* _SELECTED PASSAGE_:
- - - -

3.1    Data Preparation
The original data set from the Sentiment140 project was split into subsets by
exact message-length, each subset containing 5000 tweets, all of exactly the same
length and having an even balance between tweets having positive and negative
sentiment. There were twelve length categories, as measured by the total number
of characters in the original message, as follows: 138, 110, 80, 50, 45, 40, 35, 30,
25, 20, 15 characters, and a final set of tweets of length ≤ 10 characters.

3.2    Data Pre-processing
Each tweet message in each of the length-determined subsets was pre-treated
with nine text enhancement techniques to produce a total of ten variants of each
message, including the original message. Three approaches to enhancement were
used: basic, Wordnet-based and Wikipedia-based.

Basic Enhancements Basic enhancements consist of operations such as the
removal of stop words, punctuation and twitter hashtags, the lemmatization of
the text and the creation of bigrams. Specific basic enhancements were:

• Original - the original text of the tweet from the Sentiment140 dataset.
• Cleaned - the original text having punctuation and stop words removed, and
   twitter specific strings (e.g. hashtags, URLs) replaced with standard tokens.

- - - -

* _AVAILABLE DATA_:
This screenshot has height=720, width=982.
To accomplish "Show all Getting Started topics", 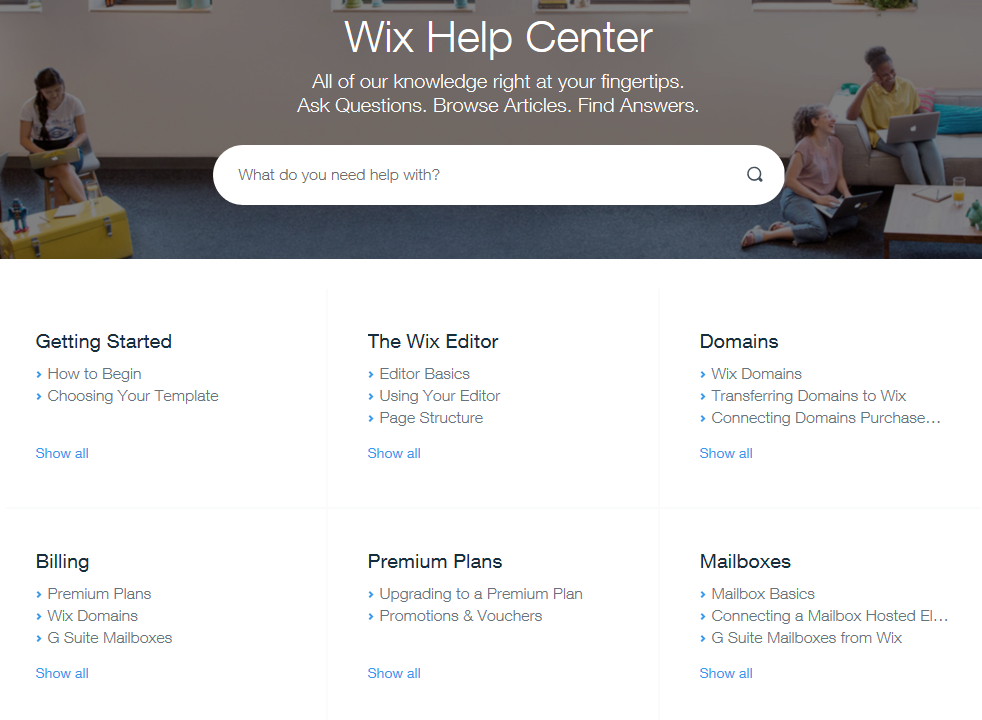I will (62, 453).

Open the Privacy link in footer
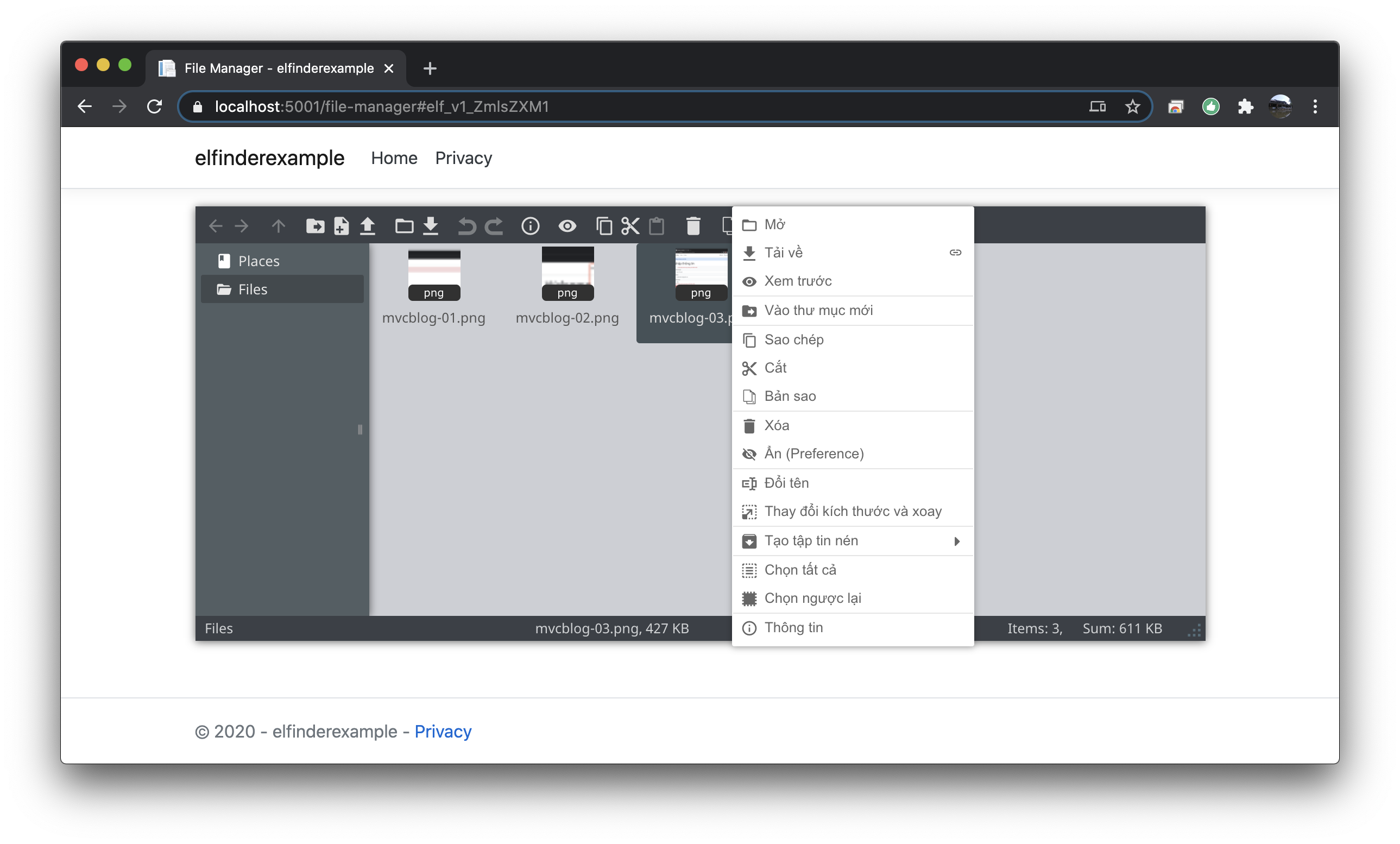coord(443,731)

- - - -

* _TASK REQUIREMENTS_:
• 1. Using the data preparation excerpt, decide whether each statement below agrees with it. Answer yes or no for each, and quote the exact words that settle it.
(a) Each length-determined subset contained 5000 tweets.
(b) The tweets were sorted into ten length categories.
(c) Three approaches to enhancement were used.
• 2. Reproduce the data preparation excerpt from "Basic Enhancements Basic" up to and including "the Sentiment140 dataset.".
• 3. Rewrite the paragraph of the data preparation excerpt that begins "The original data set from the Sentiment140 project" as a list, keeping its main facts.

* _WORKED SOLUTIONS_:
• 1.
(a) Yes: "each subset containing 5000 tweets"
(b) No: "There were twelve length categories"
(c) Yes: "Three approaches to enhancement were used: basic, Wordnet-based and Wikipedia-based."

• 2.
Basic Enhancements Basic enhancements consist of operations such as the
removal of stop words, punctuation and twitter hashtags, the lemmatization of
the text and the creation of bigrams. Specific basic enhancements were:

• Original - the original text of the tweet from the Sentiment140 dataset.

• 3.
- Source: the original data set from the Sentiment140 project.
- The data was split into subsets by exact message length.
- Each subset held 5000 tweets of exactly the same length.
- Each subset had an even balance of positive and negative tweets.
- There were twelve length categories, measured by the total number of characters in the original message: 138, 110, 80, 50, 45, 40, 35, 30, 25, 20 and 15 characters, plus a final set of tweets of length ≤ 10 characters.